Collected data
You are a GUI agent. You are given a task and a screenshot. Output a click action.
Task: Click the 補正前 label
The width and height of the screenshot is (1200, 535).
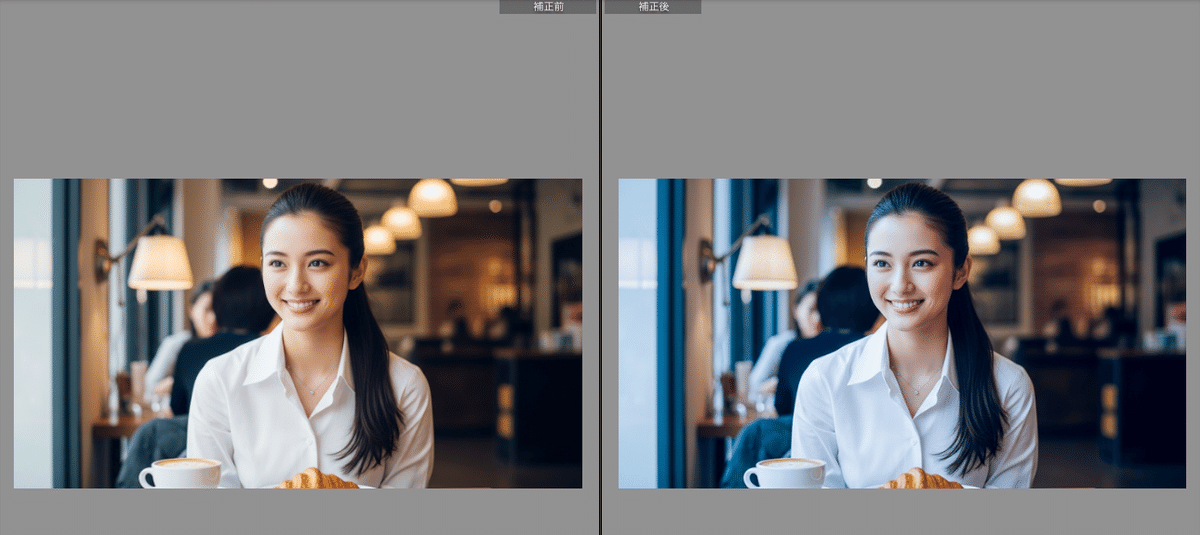coord(547,7)
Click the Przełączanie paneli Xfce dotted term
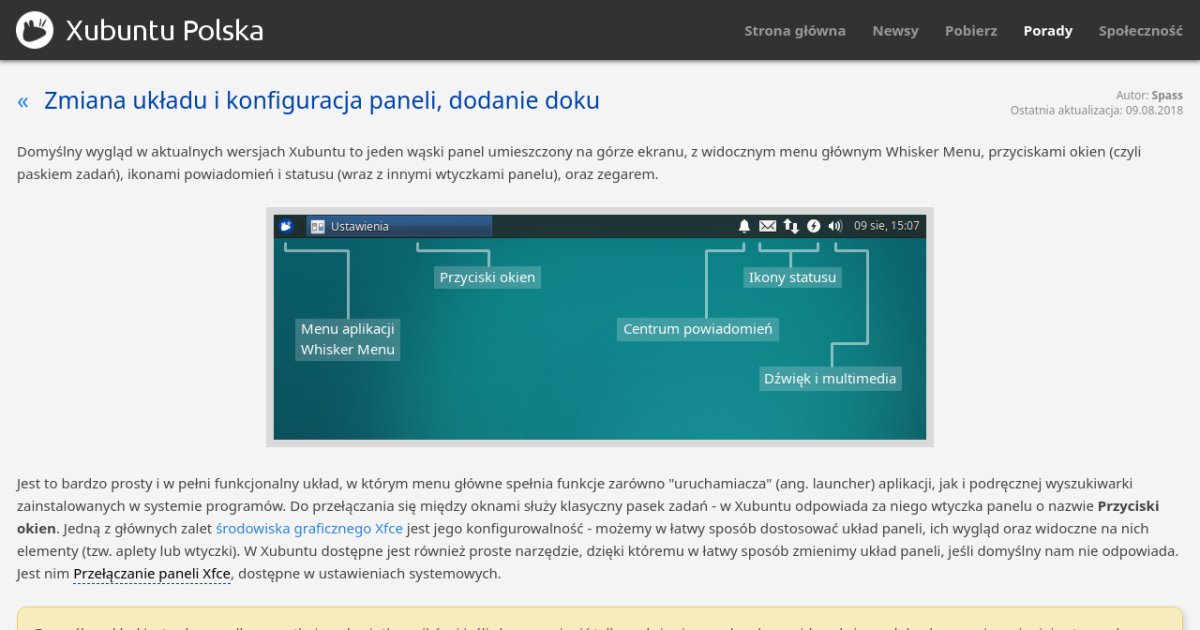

### TASK DESCRIPTION
Set down the entries exactly as they appear, with every picture left out.

### TASK RESPONSE
You are a GUI agent. You are given a task and a screenshot. Output a click action.
Task: Click the 補正前 label
The width and height of the screenshot is (1200, 535).
coord(547,7)
Click the Przełączanie paneli Xfce dotted term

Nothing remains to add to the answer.